Working through the entries below, find how many lines include the string "notifications"; give only that number.

Stored data:
=======

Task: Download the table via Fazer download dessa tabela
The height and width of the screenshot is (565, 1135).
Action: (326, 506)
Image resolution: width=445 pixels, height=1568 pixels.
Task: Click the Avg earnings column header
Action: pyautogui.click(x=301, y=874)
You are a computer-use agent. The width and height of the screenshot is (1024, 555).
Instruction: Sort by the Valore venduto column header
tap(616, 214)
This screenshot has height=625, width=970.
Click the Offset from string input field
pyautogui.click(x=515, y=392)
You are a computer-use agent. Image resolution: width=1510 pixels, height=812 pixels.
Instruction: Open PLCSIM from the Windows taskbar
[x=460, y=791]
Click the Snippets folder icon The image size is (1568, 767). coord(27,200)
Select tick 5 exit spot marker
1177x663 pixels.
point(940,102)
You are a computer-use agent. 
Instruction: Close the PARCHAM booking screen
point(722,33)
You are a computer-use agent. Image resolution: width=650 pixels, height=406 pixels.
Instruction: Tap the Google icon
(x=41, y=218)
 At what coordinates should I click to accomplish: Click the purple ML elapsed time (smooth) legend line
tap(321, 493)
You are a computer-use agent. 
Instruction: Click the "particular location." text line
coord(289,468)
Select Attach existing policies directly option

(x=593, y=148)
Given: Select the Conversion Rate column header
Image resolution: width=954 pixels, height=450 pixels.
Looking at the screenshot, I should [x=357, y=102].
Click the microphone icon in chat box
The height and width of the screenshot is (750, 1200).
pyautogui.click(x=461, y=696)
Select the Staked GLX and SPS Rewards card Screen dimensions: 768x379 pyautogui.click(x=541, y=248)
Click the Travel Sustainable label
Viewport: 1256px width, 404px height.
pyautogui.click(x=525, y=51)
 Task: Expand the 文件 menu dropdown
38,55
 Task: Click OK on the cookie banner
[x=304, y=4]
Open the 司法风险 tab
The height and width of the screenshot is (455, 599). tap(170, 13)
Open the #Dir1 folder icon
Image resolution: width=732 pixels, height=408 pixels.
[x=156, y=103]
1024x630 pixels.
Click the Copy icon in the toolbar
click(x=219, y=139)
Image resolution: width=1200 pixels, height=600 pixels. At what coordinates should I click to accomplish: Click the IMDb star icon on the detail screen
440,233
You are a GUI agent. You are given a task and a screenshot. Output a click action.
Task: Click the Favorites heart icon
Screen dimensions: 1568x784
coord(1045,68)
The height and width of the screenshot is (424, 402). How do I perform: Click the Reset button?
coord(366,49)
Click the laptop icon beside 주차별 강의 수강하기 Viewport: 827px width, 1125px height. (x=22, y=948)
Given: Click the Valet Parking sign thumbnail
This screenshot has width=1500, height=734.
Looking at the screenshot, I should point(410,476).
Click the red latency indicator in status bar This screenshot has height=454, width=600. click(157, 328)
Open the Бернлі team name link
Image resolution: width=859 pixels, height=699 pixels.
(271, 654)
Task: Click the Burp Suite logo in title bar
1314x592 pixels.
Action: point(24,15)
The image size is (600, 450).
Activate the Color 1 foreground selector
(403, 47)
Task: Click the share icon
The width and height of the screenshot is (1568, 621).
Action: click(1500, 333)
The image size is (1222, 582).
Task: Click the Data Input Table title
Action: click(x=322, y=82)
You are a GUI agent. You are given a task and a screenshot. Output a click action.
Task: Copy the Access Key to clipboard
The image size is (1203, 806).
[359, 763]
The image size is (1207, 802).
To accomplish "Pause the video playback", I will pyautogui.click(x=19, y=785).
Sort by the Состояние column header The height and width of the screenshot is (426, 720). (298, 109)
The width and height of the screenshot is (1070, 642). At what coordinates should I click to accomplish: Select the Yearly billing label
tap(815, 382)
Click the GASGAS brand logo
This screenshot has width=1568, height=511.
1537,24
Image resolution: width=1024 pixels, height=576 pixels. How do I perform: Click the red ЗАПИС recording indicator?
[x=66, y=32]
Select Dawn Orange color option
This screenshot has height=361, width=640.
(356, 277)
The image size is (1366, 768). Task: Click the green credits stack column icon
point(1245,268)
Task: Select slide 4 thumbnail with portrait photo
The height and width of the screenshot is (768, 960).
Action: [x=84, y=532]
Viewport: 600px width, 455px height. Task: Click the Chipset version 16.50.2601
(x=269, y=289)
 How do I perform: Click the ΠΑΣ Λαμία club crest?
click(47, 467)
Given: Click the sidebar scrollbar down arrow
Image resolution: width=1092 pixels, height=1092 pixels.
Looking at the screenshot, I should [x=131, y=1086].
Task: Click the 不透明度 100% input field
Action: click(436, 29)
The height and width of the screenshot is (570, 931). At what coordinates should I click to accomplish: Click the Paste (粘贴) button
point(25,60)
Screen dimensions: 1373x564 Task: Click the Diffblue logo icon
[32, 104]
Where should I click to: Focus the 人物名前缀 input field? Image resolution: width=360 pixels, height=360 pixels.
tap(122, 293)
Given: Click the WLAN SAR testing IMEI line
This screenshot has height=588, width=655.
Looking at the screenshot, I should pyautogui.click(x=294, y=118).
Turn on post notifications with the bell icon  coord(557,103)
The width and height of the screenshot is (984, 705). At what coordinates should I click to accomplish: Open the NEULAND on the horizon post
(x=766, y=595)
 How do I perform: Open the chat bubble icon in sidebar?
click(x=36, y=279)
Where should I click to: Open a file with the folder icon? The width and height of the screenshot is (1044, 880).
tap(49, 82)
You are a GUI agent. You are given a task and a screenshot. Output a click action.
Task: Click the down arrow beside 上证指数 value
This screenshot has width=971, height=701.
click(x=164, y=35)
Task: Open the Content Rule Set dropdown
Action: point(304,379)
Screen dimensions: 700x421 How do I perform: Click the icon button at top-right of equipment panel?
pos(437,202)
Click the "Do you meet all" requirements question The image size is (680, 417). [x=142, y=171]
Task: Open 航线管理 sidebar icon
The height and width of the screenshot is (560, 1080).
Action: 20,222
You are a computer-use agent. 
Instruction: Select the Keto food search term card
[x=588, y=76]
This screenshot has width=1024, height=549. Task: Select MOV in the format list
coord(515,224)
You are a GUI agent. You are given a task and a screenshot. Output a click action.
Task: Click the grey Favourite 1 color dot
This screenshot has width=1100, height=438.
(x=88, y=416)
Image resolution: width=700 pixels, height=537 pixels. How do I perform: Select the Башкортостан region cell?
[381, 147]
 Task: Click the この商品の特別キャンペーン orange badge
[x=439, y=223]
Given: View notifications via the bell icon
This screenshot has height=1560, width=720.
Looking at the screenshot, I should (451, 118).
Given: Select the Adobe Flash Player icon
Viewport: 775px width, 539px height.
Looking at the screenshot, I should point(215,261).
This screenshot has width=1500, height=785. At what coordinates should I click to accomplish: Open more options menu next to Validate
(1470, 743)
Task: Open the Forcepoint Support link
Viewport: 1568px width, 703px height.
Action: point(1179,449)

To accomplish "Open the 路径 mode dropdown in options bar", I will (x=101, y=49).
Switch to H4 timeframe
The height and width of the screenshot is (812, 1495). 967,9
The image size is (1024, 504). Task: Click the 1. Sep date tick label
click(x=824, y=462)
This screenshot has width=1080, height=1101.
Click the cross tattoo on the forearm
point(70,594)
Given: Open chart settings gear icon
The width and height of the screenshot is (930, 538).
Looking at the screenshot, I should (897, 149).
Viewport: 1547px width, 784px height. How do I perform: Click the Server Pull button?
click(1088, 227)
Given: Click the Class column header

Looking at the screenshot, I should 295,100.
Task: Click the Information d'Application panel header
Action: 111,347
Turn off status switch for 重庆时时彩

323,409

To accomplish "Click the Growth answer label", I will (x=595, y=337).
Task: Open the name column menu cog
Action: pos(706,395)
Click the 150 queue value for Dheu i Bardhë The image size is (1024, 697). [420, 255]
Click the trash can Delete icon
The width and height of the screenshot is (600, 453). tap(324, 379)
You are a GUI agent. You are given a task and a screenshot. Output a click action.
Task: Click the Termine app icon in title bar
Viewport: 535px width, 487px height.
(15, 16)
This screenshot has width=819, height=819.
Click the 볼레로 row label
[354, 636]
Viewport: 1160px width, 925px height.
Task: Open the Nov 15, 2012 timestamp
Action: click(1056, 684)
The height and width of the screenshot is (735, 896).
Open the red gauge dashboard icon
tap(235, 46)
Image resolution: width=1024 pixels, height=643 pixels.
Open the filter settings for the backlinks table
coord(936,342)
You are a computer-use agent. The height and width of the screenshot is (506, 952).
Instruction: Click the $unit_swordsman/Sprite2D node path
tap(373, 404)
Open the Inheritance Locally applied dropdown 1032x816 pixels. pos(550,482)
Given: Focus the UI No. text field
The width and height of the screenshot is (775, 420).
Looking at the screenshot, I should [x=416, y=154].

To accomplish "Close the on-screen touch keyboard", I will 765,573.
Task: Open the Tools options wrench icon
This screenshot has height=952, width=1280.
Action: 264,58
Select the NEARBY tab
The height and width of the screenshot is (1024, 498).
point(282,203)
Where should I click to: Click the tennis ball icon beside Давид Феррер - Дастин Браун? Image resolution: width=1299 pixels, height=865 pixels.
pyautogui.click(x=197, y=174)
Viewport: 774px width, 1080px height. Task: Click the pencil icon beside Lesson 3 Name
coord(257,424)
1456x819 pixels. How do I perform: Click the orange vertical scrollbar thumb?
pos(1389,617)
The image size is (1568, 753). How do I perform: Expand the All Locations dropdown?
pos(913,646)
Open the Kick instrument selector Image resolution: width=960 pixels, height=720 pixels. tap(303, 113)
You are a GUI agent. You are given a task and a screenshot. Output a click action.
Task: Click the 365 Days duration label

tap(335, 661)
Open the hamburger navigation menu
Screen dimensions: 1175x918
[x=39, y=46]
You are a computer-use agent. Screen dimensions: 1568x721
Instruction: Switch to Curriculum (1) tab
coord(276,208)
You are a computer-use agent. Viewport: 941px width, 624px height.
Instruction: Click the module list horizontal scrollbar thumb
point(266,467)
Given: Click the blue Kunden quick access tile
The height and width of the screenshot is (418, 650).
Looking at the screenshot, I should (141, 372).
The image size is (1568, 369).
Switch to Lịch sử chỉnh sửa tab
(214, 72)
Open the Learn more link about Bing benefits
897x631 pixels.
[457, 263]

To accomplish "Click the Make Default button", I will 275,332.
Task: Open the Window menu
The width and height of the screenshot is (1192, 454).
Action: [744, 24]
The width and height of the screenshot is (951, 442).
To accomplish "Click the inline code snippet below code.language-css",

=======

• ANSWER SPACE: 2